■ **Prompt**:
Transcribe all of the data exactly. Omit the pictures.

■ **Entries supplied**:
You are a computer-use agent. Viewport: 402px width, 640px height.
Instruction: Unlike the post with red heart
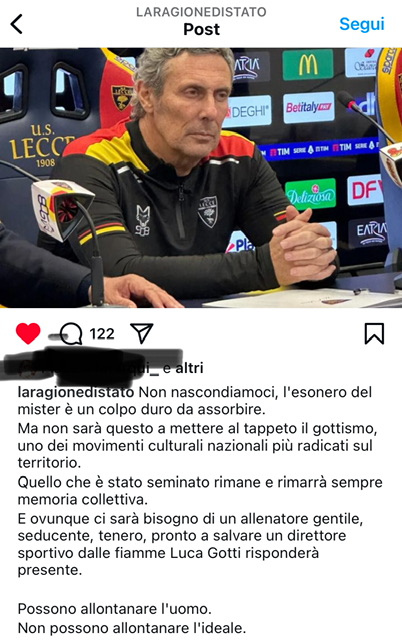coord(28,333)
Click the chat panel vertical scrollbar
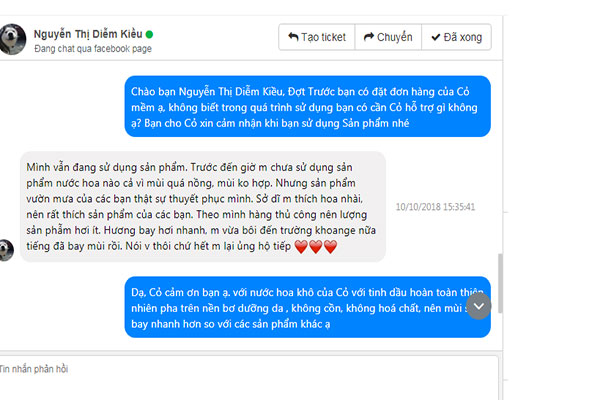The height and width of the screenshot is (400, 600). click(500, 283)
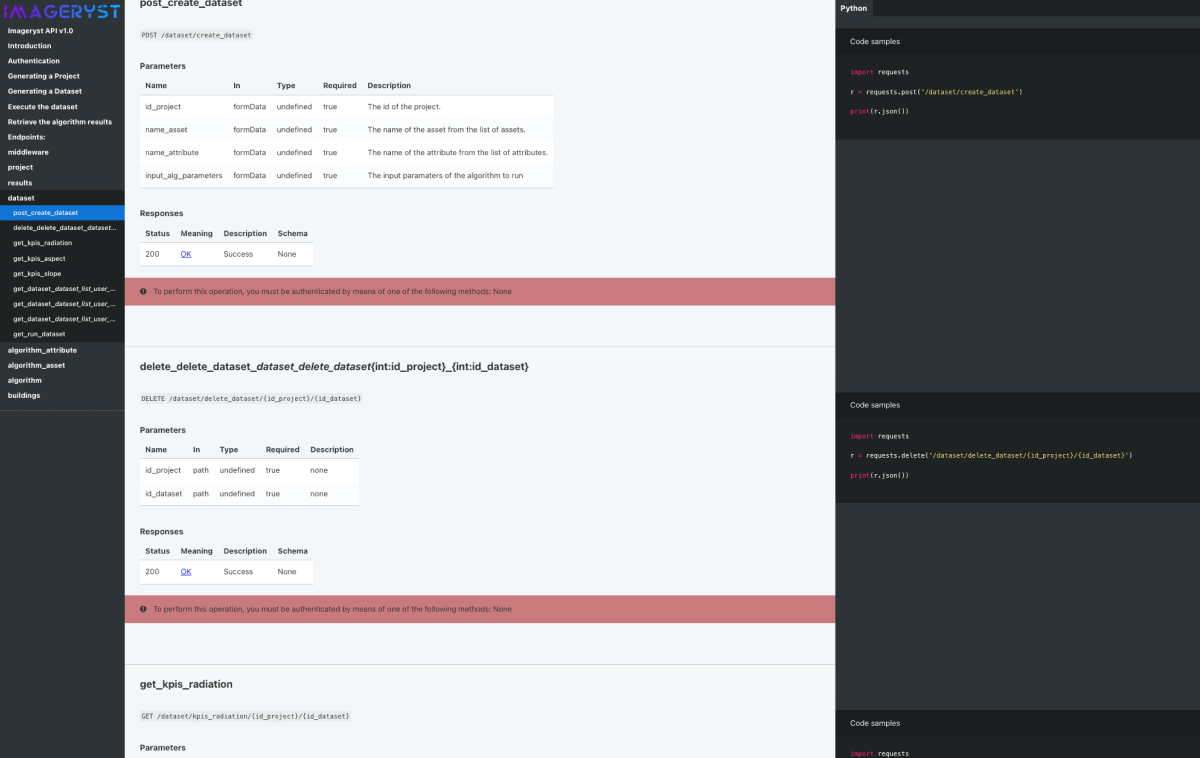The height and width of the screenshot is (758, 1200).
Task: Open the buildings section in the sidebar
Action: [24, 395]
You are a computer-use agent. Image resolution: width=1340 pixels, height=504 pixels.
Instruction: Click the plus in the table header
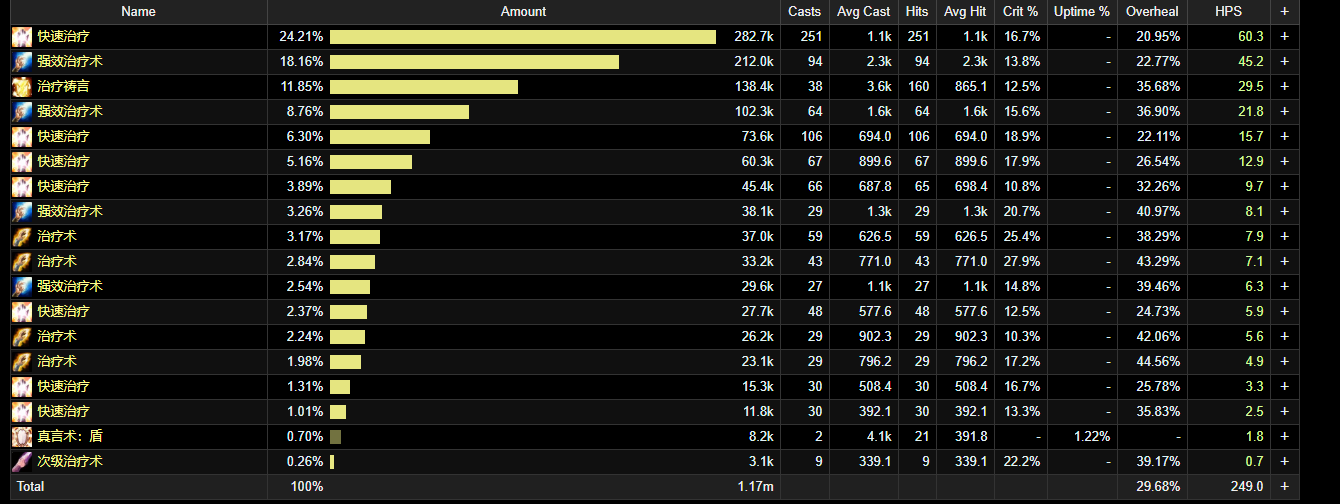[1284, 12]
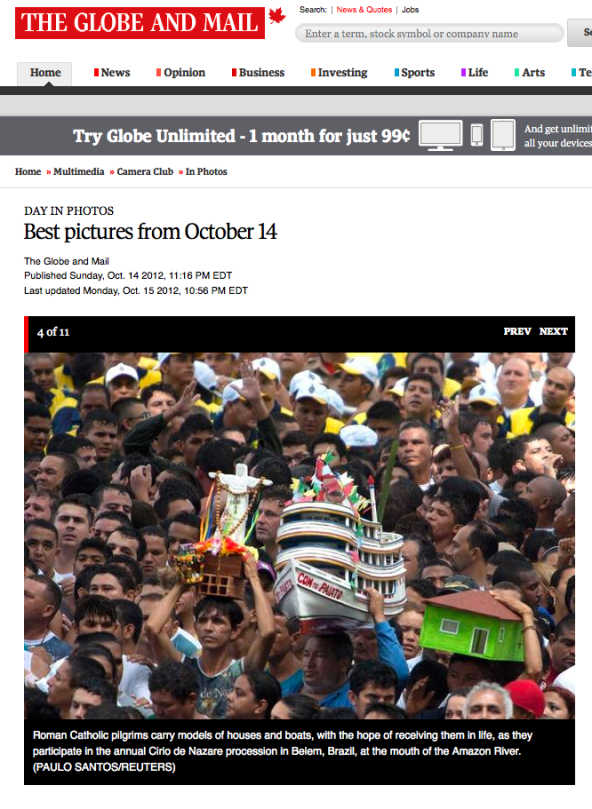Click the search term input field
The image size is (592, 809).
429,34
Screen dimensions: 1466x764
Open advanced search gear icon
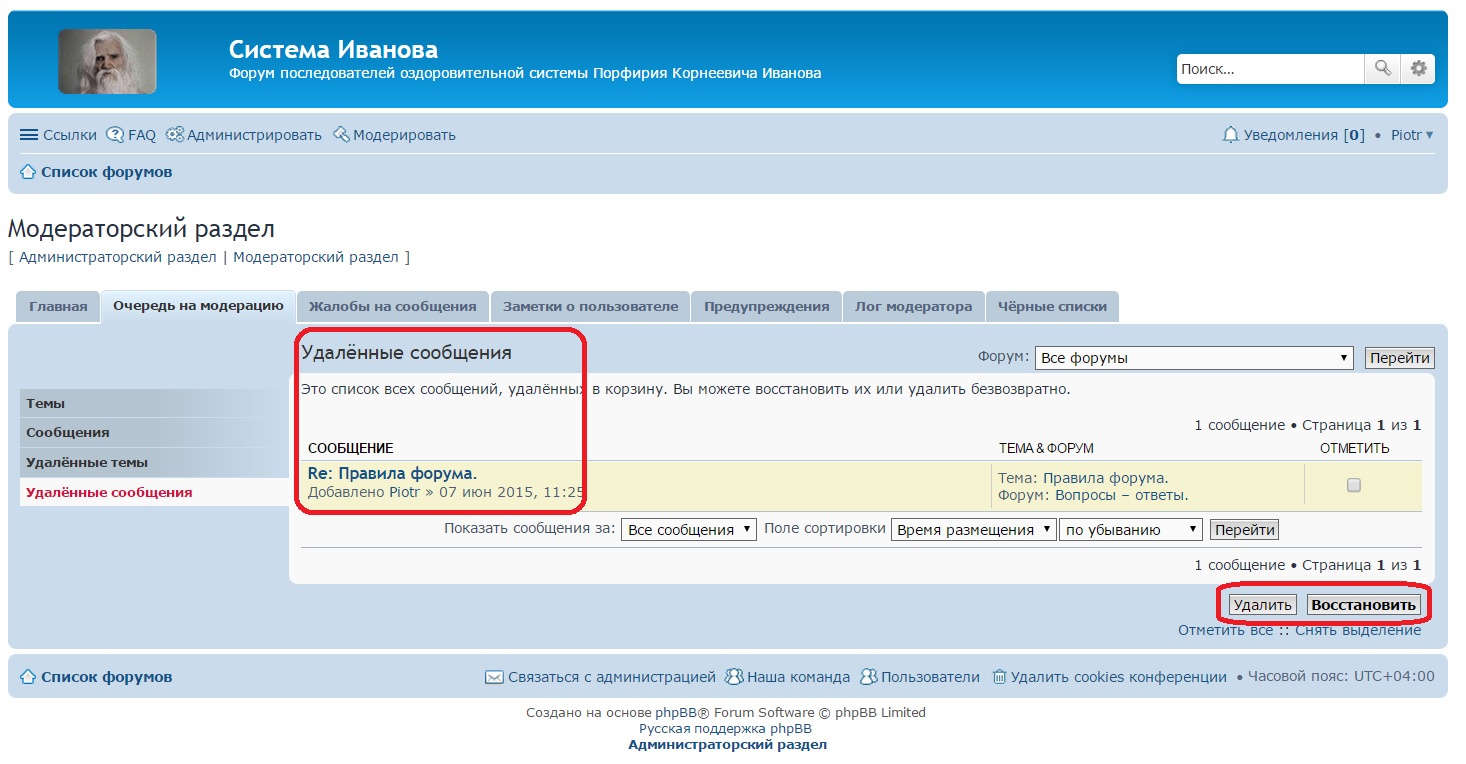[1418, 69]
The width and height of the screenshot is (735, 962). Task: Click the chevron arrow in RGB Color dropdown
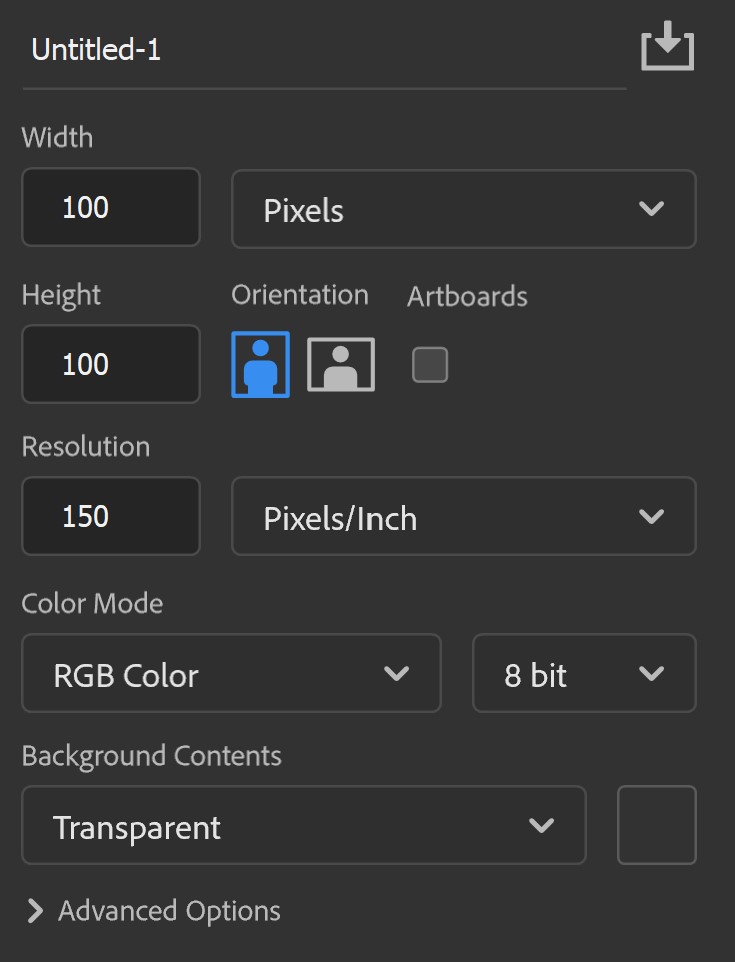click(x=396, y=674)
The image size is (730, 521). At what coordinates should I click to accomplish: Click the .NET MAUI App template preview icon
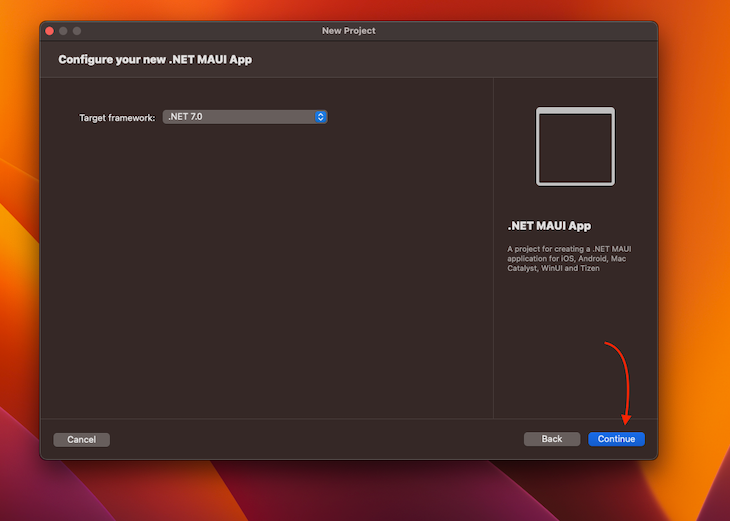point(575,146)
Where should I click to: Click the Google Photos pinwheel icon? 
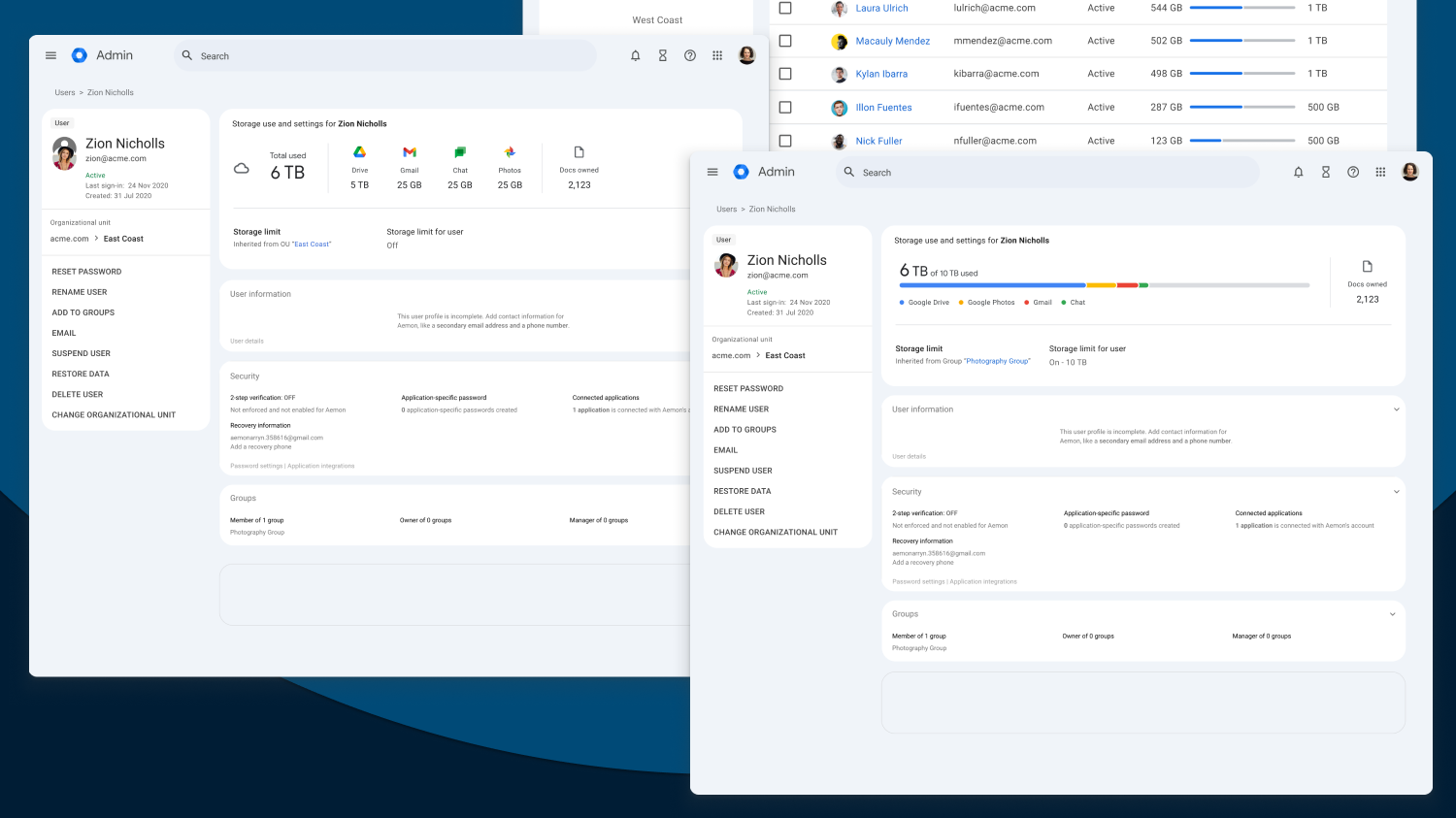coord(510,152)
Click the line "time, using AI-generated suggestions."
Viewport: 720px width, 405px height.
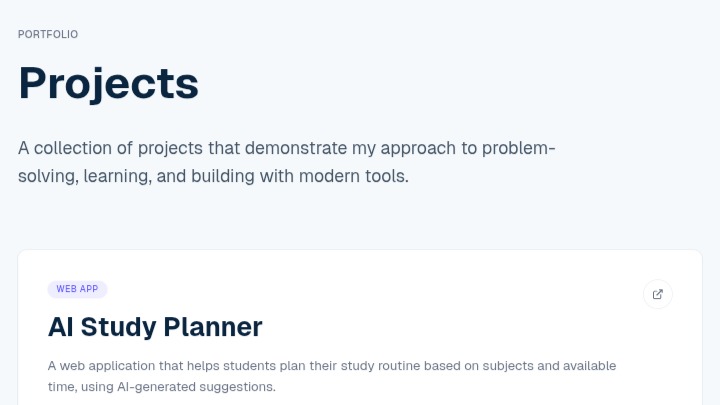[x=162, y=387]
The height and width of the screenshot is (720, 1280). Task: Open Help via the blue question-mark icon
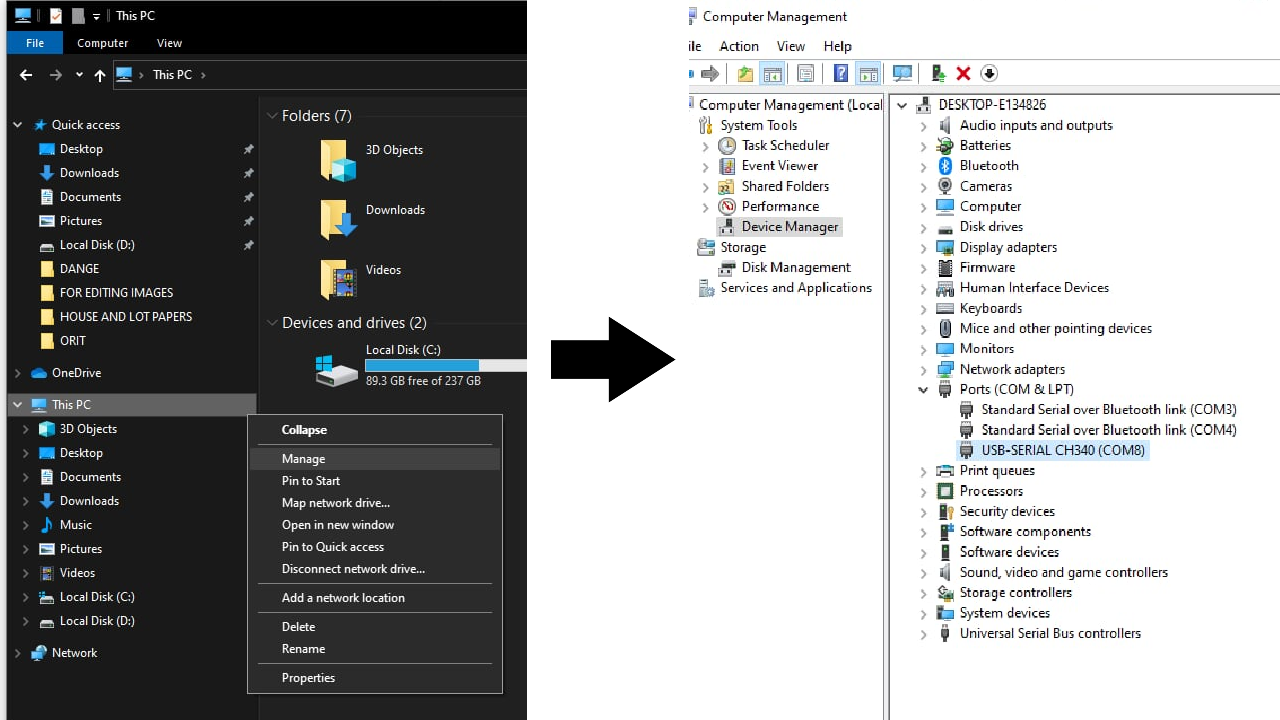[x=841, y=73]
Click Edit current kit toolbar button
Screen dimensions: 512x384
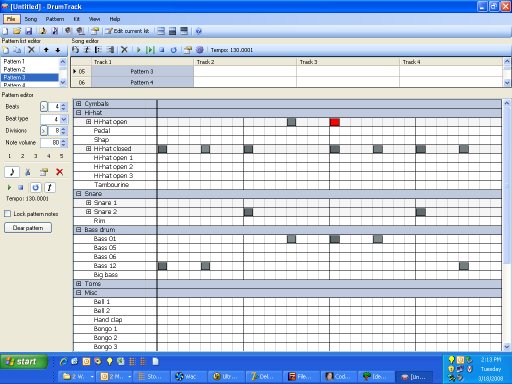pyautogui.click(x=127, y=31)
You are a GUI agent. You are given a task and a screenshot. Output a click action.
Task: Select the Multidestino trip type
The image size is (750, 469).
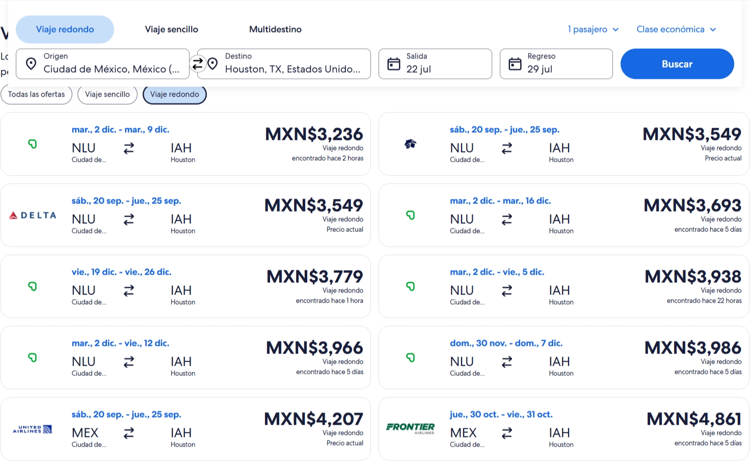coord(275,29)
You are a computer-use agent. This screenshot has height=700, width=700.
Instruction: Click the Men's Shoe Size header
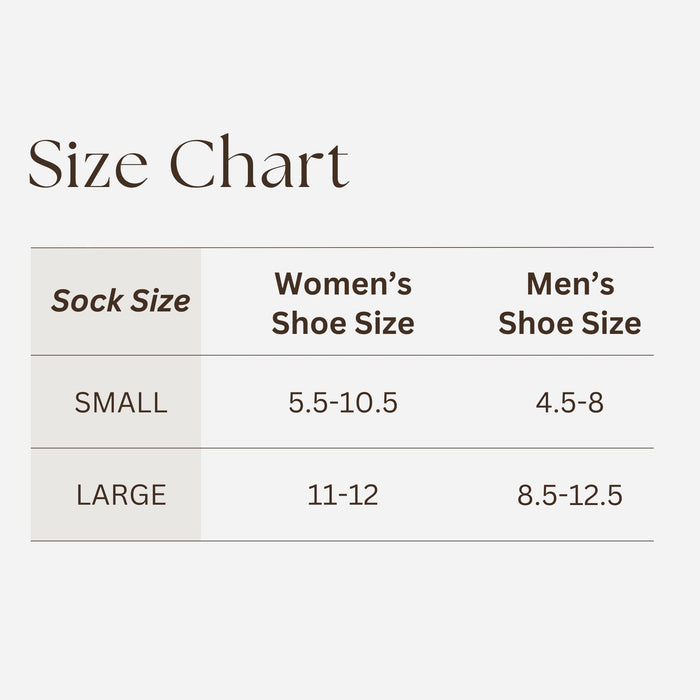coord(570,303)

■ **Answer to this exercise**:
You are a computer-use agent. Viewport: 402px width, 640px height.
Instruction: Unlike the post with red heart
coord(28,333)
Click the chat panel vertical scrollbar
The height and width of the screenshot is (400, 600). click(500, 283)
The height and width of the screenshot is (758, 1200).
Task: Open the buildings section in the sidebar
Action: [24, 395]
You are a computer-use agent. Image resolution: width=1340 pixels, height=504 pixels.
Instruction: Click the plus in the table header
[1284, 12]
Click the search term input field
The image size is (592, 809).
429,34
Screen dimensions: 1466x764
Open advanced search gear icon
[1418, 69]
The width and height of the screenshot is (735, 962). Task: Click the chevron arrow in RGB Color dropdown
click(x=396, y=674)
The image size is (730, 521). At what coordinates should I click to accomplish: Click the .NET MAUI App template preview icon
point(575,146)
Where should I click to: Click the Google Photos pinwheel icon? 
coord(510,152)
Click the line "time, using AI-generated suggestions."
Viewport: 720px width, 405px height.
[x=162, y=387]
The height and width of the screenshot is (720, 1280). Task: Open Help via the blue question-mark icon
[x=841, y=73]
Click Edit current kit toolbar button
Screen dimensions: 512x384
pyautogui.click(x=127, y=31)
You are a GUI agent. You are given a task and a screenshot. Output a click action.
Task: Select the Multidestino trip type
The image size is (750, 469).
coord(275,29)
You are a computer-use agent. This screenshot has height=700, width=700.
Instruction: Click the Men's Shoe Size header
coord(570,303)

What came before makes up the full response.